------ Source data
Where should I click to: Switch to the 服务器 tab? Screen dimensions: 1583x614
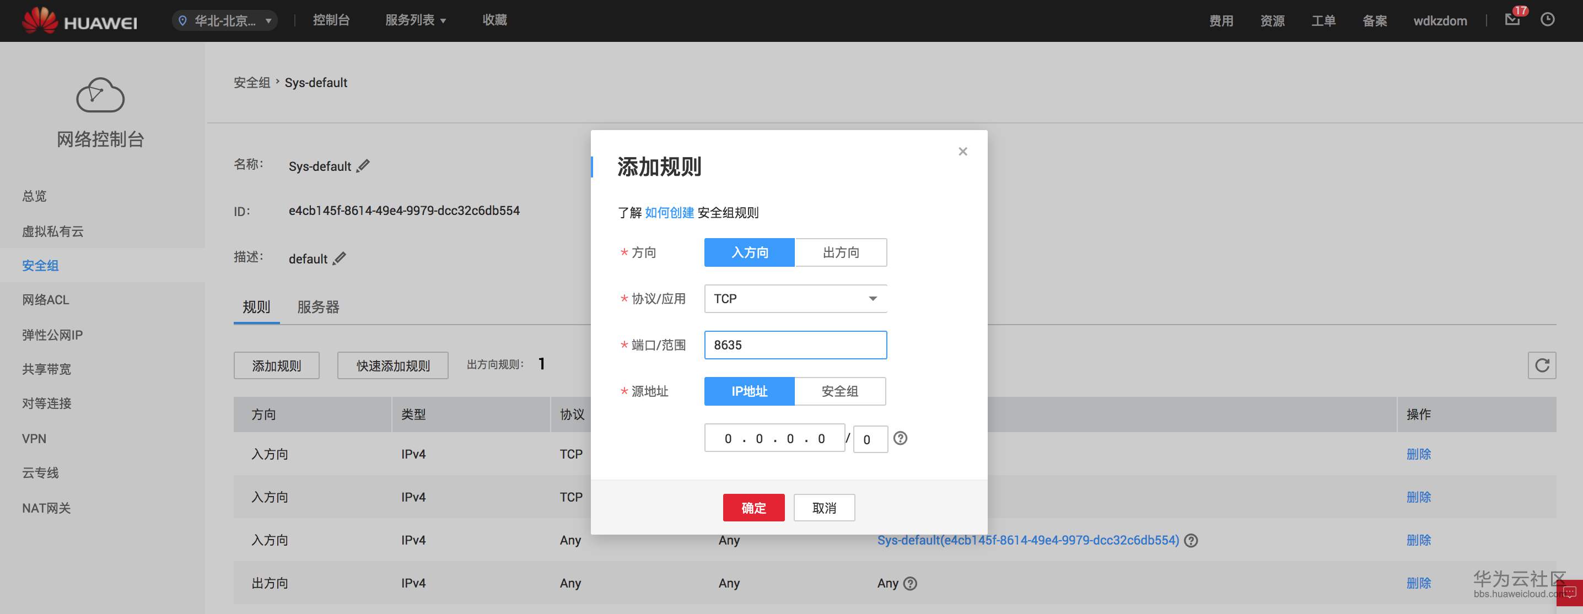318,307
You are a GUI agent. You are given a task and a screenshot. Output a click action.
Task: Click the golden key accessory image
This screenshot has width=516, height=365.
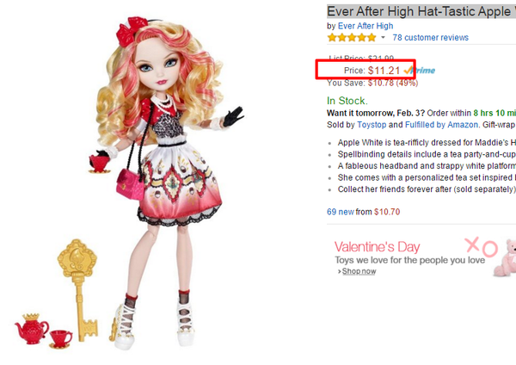(78, 290)
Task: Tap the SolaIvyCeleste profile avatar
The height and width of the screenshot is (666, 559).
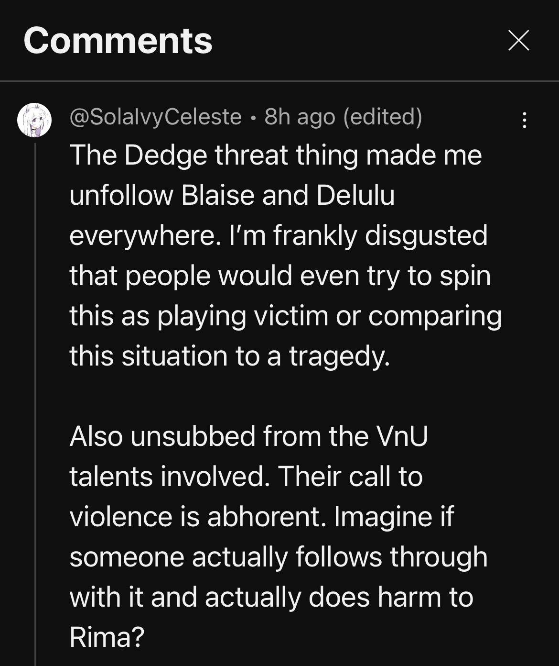Action: (x=34, y=120)

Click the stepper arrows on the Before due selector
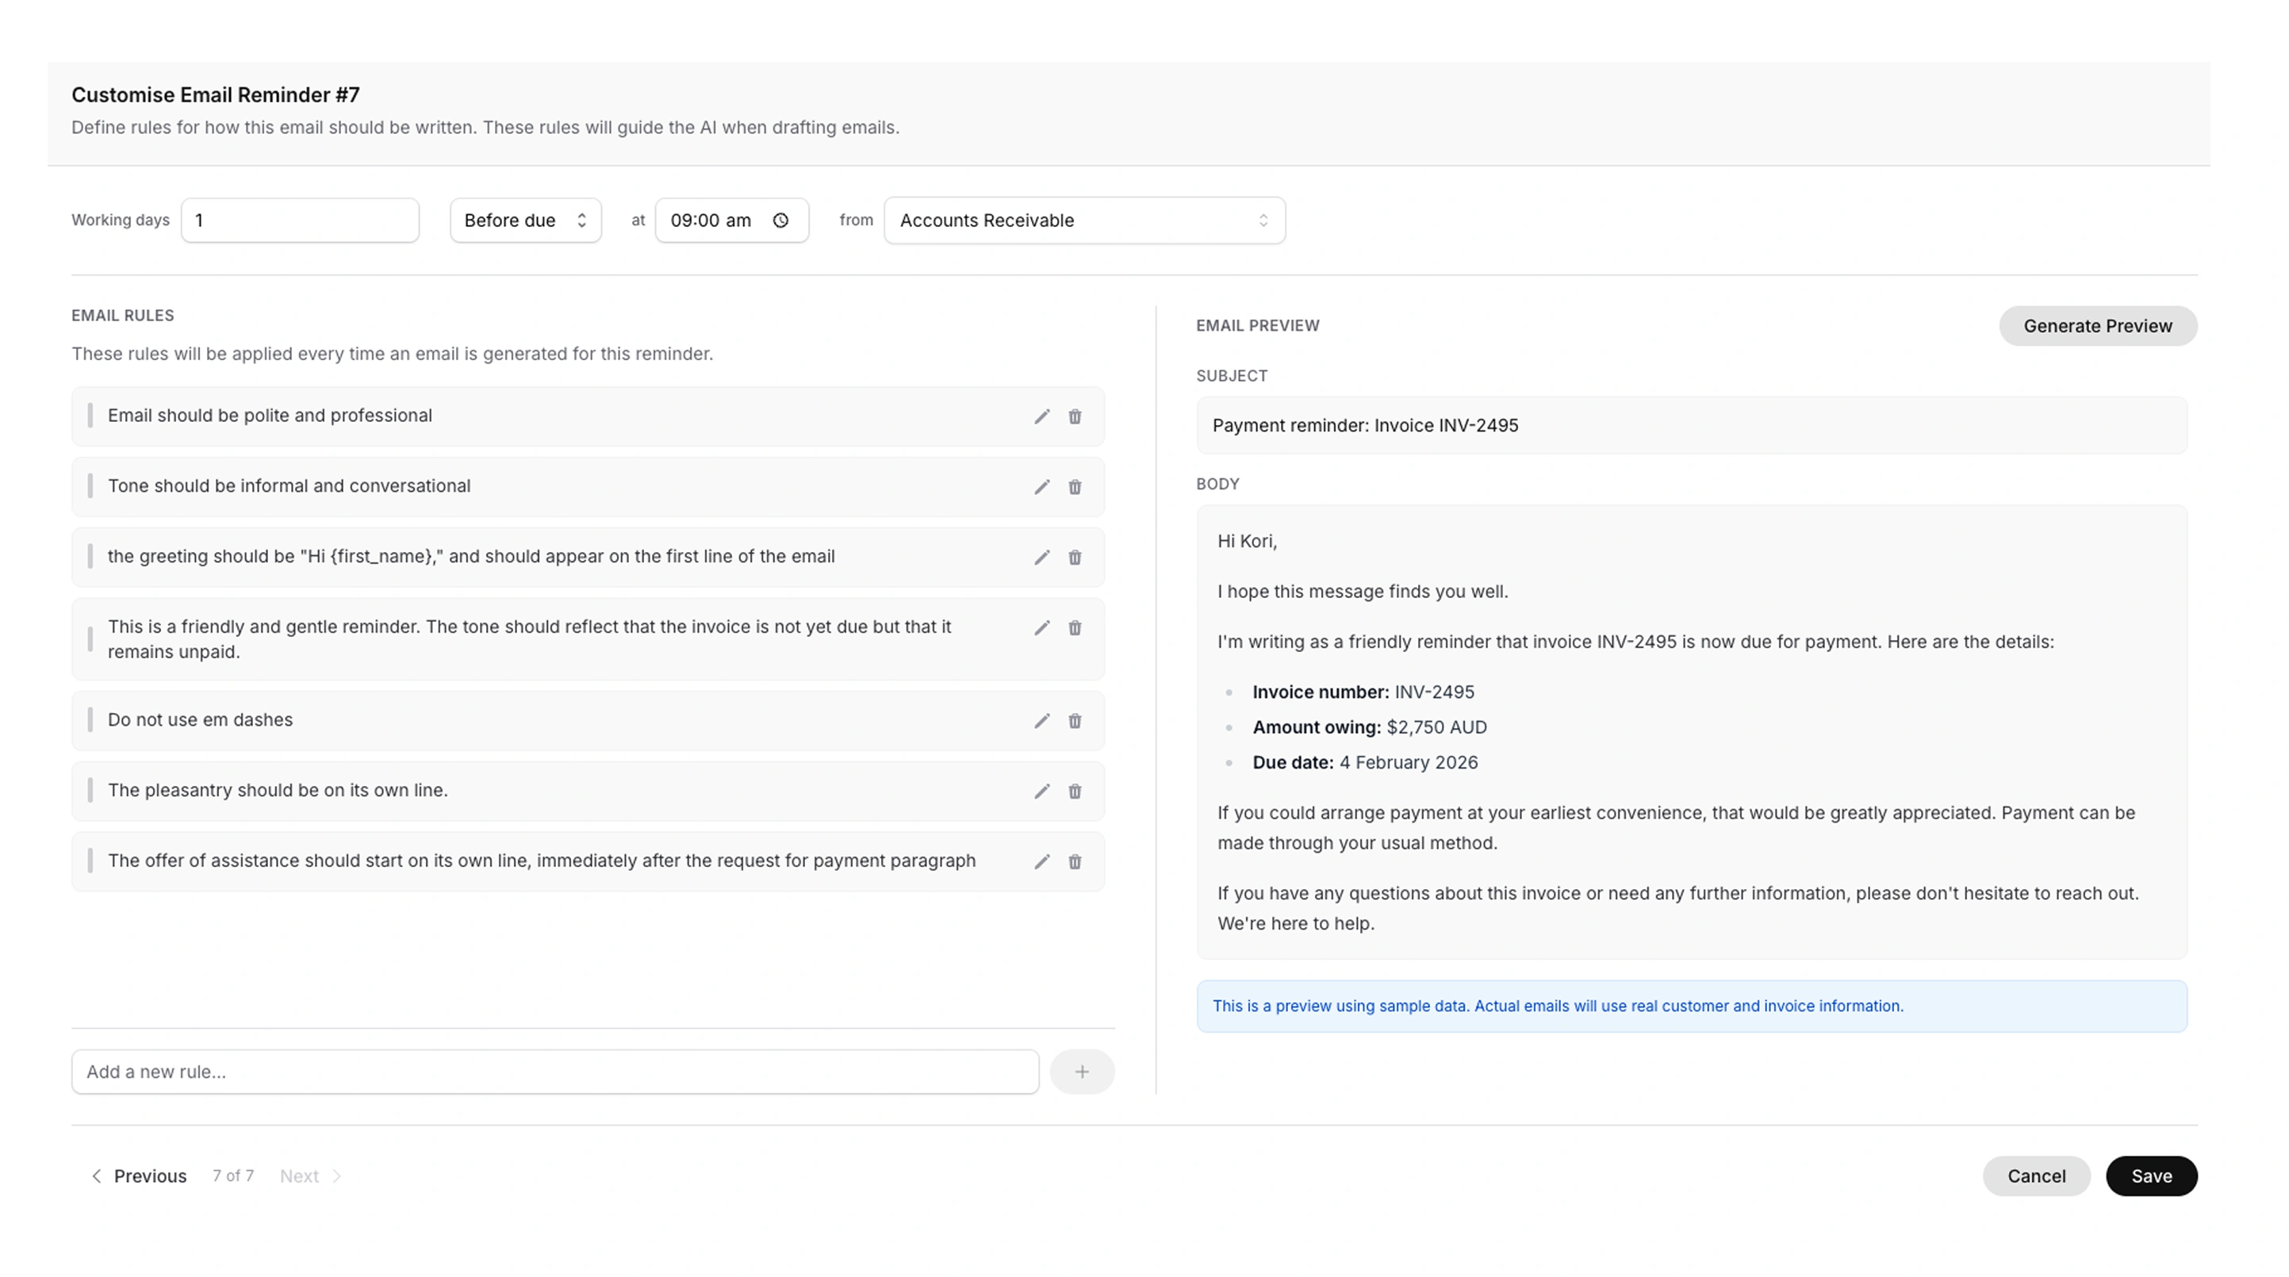click(582, 220)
------------
> **Exercise prompt**: Rewrite all of the rows with every "screenshot" switched to "screen capture" and nothing else altered. Omit the pictures from your answer.

> **Completed exercise**:
Where should I click to: Switch to the 服务器 tab? Screen dimensions: 1583x614
318,307
You are a GUI agent. You are given a task and a screen capture. Output a click action.
Task: Click the golden key accessory image
This screen capture has width=516, height=365.
(78, 290)
Task: Tap the SolaIvyCeleste profile avatar
The height and width of the screen capture is (666, 559).
Action: (x=34, y=120)

Click the stepper arrows on the Before due selector
click(582, 220)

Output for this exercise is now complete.